> Given entries

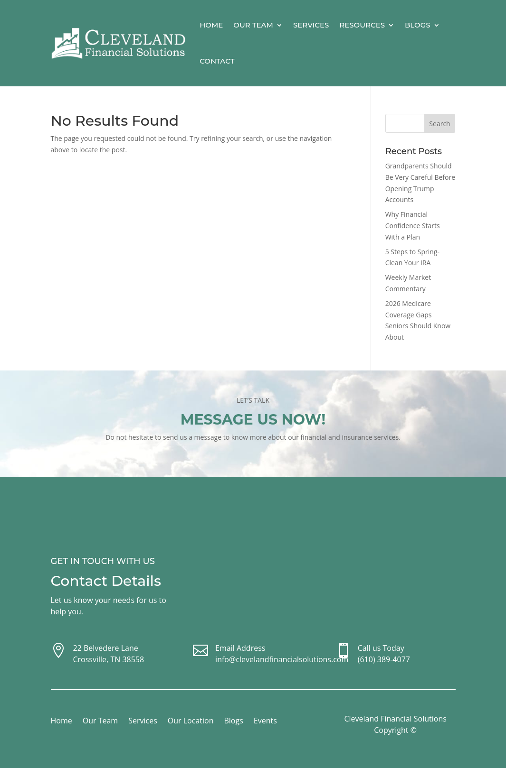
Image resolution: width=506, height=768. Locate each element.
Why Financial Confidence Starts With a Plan (412, 225)
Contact (217, 60)
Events (265, 721)
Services (311, 24)
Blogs (417, 24)
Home (211, 24)
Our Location (191, 721)
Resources (362, 24)
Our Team (253, 24)
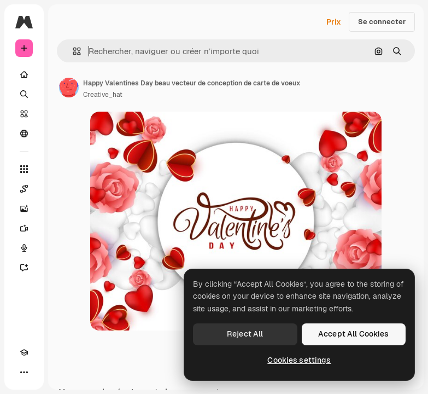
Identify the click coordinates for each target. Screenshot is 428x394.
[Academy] (24, 352)
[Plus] (24, 372)
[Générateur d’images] (24, 208)
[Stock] (24, 114)
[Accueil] (24, 74)
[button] (72, 51)
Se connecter (382, 21)
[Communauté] (24, 133)
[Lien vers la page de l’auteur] (69, 87)
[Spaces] (24, 189)
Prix (333, 22)
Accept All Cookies (353, 334)
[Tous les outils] (24, 169)
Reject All (245, 334)
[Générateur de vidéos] (24, 228)
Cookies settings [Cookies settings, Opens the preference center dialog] (299, 360)
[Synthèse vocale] (24, 248)
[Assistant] (24, 267)
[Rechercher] (24, 94)
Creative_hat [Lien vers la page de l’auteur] (102, 94)
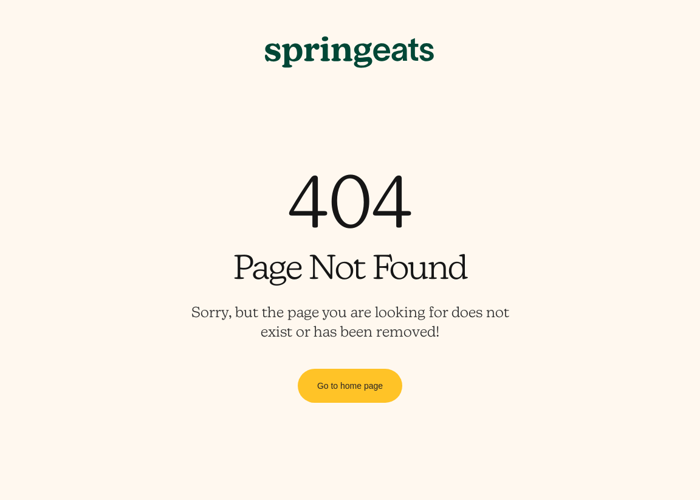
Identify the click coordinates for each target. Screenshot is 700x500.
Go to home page (350, 386)
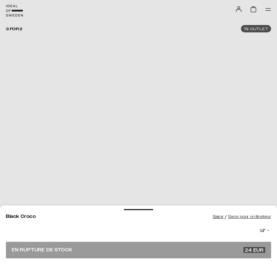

> Directions
Repeat the data word for word, starting at the line containing "[Communauté] (24, 133)" and continuing through the end of the data. Leave the pictures out.

> Task solution
[Communauté] (24, 133)
[Lien vers la page de l’auteur] (69, 87)
[Spaces] (24, 189)
Prix (333, 22)
Accept All Cookies (353, 334)
[Tous les outils] (24, 169)
Reject All (245, 334)
[Générateur de vidéos] (24, 228)
Cookies settings [Cookies settings, Opens the preference center dialog] (299, 360)
[Synthèse vocale] (24, 248)
[Assistant] (24, 267)
[Rechercher] (24, 94)
Creative_hat [Lien vers la page de l’auteur] (102, 94)
Identify the click coordinates for each target. Screenshot is 700x500.
Go to home page (350, 386)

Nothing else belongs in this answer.